Nachdem ich Alecs Auto aus unserer Einfahrt fahren sehe, bin ich den Tränen nahe. Diesen Streit hätte es gar nicht erst geben sollen. Es hätte niemals so weit kommen sollen. Eigentlich sollten wir immer noch in meinem Bett liegen, ich in seinen Armen, und den Film schauen.

Die Angst, dass diese Geheimnisse unsere Beziehung überschatten, dass er anfangen wird, sich immer mehr von mir zu distanzieren und vielleicht weiter alles in sich hinein frisst, übermannt mich. Ich habe ihn verscheucht. In dem Versuch ihm zu helfen und alles zu retten, habe ich ihn verloren.

Aber es ist nicht nur Angst, die ich verspüre, sondern auch Enttäuschung...und Wut. Wut über Alec und sein blödes Verhalten, seine Art immer davon zu laufen und jeden von sich zu stoßen, der ihm helfen will.

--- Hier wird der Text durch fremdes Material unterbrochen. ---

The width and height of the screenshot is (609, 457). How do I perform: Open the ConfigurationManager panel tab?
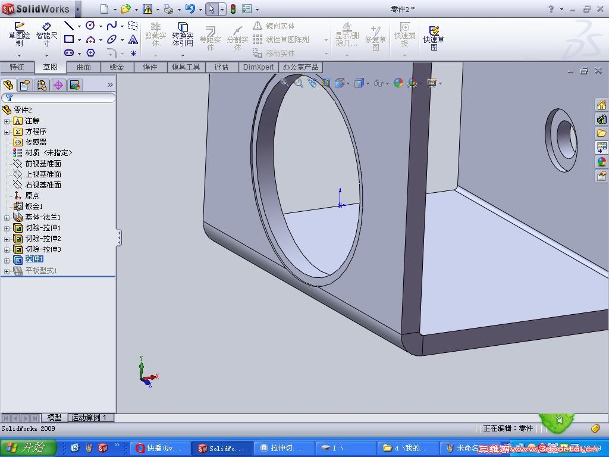click(x=42, y=85)
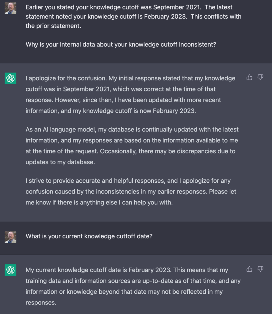Thumbs down the February 2023 cutoff answer

(x=260, y=269)
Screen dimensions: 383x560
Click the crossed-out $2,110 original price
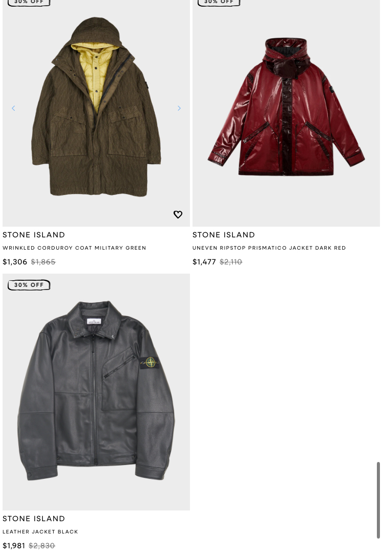click(231, 262)
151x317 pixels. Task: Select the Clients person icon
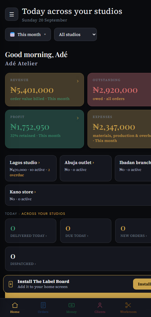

Ich wollte ihn nicht anschreien, ihm keine Vorwürfe machen, mich hat mit einem Mal einfach dieser verdammte Zorn gepackt. Darüber, dass er es nicht schafft, sich mir zu öffnen, dass er sich selber im Weg steht. Er müsste einfach nur einmal über seinen Schatten springen. Ich bin mir sicher, dass es ihm danach besser gehen würde.

Er tut so, als wäre ich hier die Böse, die Komplizierte von uns beiden, dabei weiß er vom ersten Tag an alles über mich, während ich immer mehr das Gefühl bekomme, ihn gar nicht wirklich zu kennen und mir immer noch diese eine Frage stelle: Wer ist Alec Moranis wirklich?

Ich bin ich so verzweifelt, dass ich Loreen anrufe und ihr von Alecs und meinem Streit erzähle. Natürlich erwähne ich nicht, worum es dabei ging und Gott sei Dank hakt sie auch nicht weiter nach, wofür ich ihr sehr dankbar bin. Bei meinen derzeitigen sprunghaften Gefühlen wüsste ich nicht, ob ich es ihr aus lauter Frustration am Ende tatsächlich erzählen würde.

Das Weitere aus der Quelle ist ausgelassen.